People with type 2 diabetes are not encouraged to routinely check their blood sugar. They may take their insulin as prescribed, but they may not understand how necessary it is for the amount of food they eat to match the insulin dose, or how to adjust it if they do not want to eat so much food.  Too often, people with type 2 are told to take an "X" amount of insulin at each meal, which means they will need to eat an amount of "X" carbohydrates to respond to that dose of insulin.
This creates an "eating your insulin" problem that can lead to overeating, weight gain and dangerous fluctuations in blood sugar when you do not eat enough to meet the insulin dose.
'It has been suggested that type 2 diabetes is easier to manage than type 1 diabetes, but as soon as a type 2 patient is prescribed insulin, we should start treating them more like a type 2 diabetes patient 1, "McCoy says.

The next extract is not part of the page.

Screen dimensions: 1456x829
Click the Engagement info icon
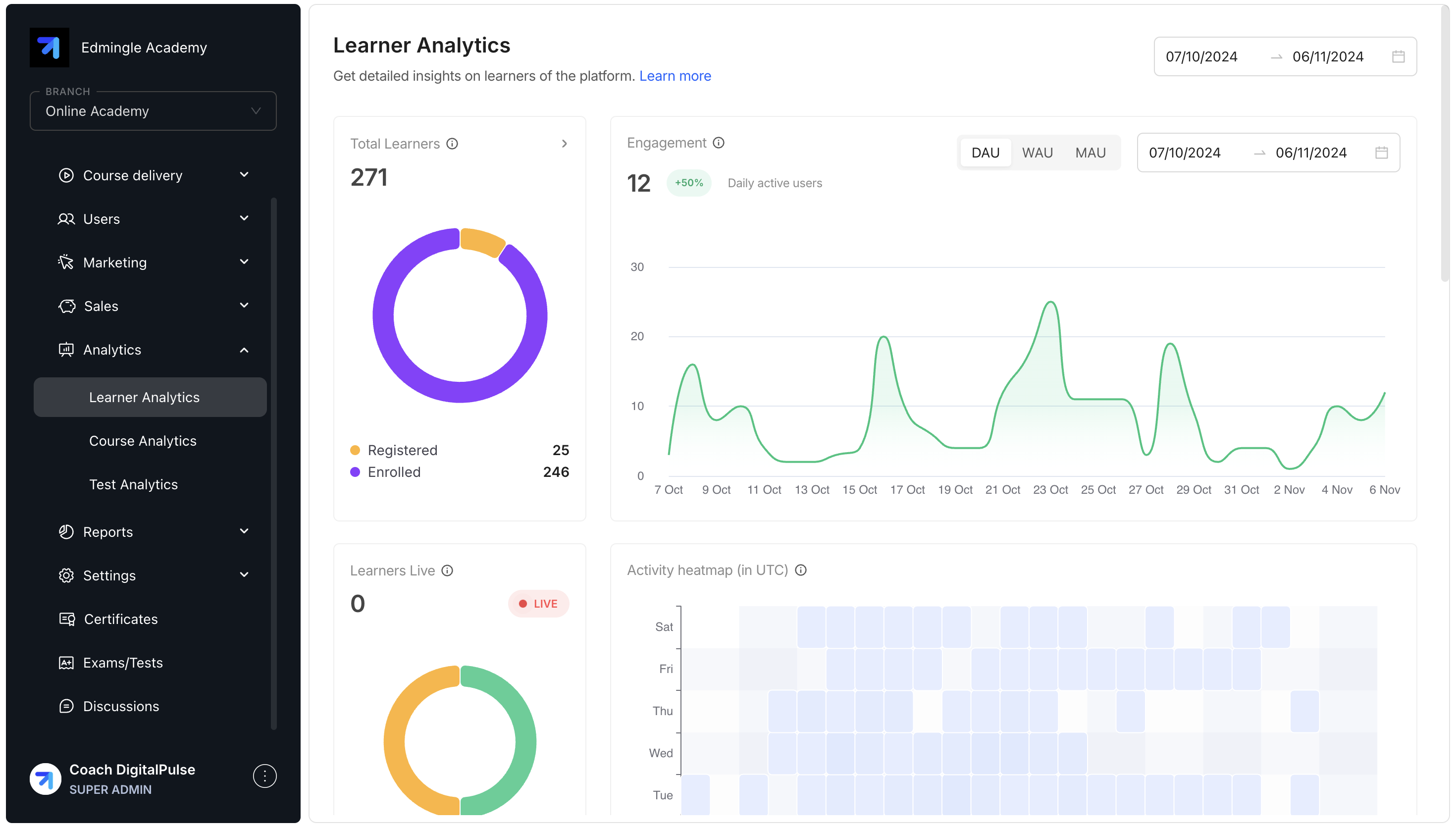tap(718, 143)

" One of the biggest things I do with my type 2 patients is taking insulin means 'canceling' a prescribed dose of insulin and carbohydrates at each meal, "McCoy explained.
"Instead, if they are reluctant to learn how to count carbohydrates and adjust their dose specifically and insulin, to mention the dosage of feeding in more general terms of "low" or "medium" or "large" feeding options insulin for each size. Eating nutrition is still better than forcing a patient to eat a certain amount of food to cover the dose of insulin they are told to take, no matter what, ”she explained.

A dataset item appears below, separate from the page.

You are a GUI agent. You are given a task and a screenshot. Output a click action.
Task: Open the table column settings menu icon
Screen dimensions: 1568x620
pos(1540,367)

Gary Scheiner, CDE, author and head of Integrated Diabetes Services in Wynnewood, PA, said he agreed with McCoy's estimates … to a point.
"Glucose targets should be individualized based on the patient's abilities, risks and limitations," Scheiner told Healthline.
always better – such as in patients at risk of falling, such as the elderly or those with hypoglycemic unconsciousness, during whom they cannot physically feel the symptoms of low blood sugar, those in high-risk professions and in children. " On the other hand, Scheiner claims that for some people it is worth the more intensive treatment and the risks of low blood sugars are part of the pursuit of healthier blood sugar levels.
"For patients who struggle with the complications of diabetes. such as retinopathy, patients undergoing pregnancy, or patients who wish to increase their athletic performance, for example, tighter control is generally desirable. "
Scheiner added that one of the biggest mistakes clinicians experience is accepting that tighter blood sugar control and lower A1c automatically reduce the long-term risk of developing a complication.
"That's just not true," Shiner said. "There are a number of factors that contribute to complications – not just glucose levels – and there are times when tighter controls just don't work. Taking 10 aspirin for a headache instead of two.
"And of course, there is a time when the risks outweigh the benefits. For a person taking insulin, wearing a continuous glucose monitor has helped to "shift the curve" by warning patients when approaching low blood sugar so as to prevent more severe hypoglycaemia, "he notes.
It again comes down to the individualization of a patient's treatment plan that cannot be properly performed within a five-minute appointment.
"Managing diabetes with a one-size-fits-all approach will not work," McCoy says.
“I have the luxury of 30-minute appointments at the Mayo Clinic and sometimes that is still not enough. What is the life of the patient? What are their resources and support system? How can we help them safely adjust diabetes to their routine? "
To really reduce the number of hospital visits related to hypoglycemia, the bigger problem that needs to be addressed can be much more than a change in the way doctors prescribe insulin. Instead, they may need more time with their patients.
"The right treatment plan," McCoy explained, "depends on a good relationship with the patient."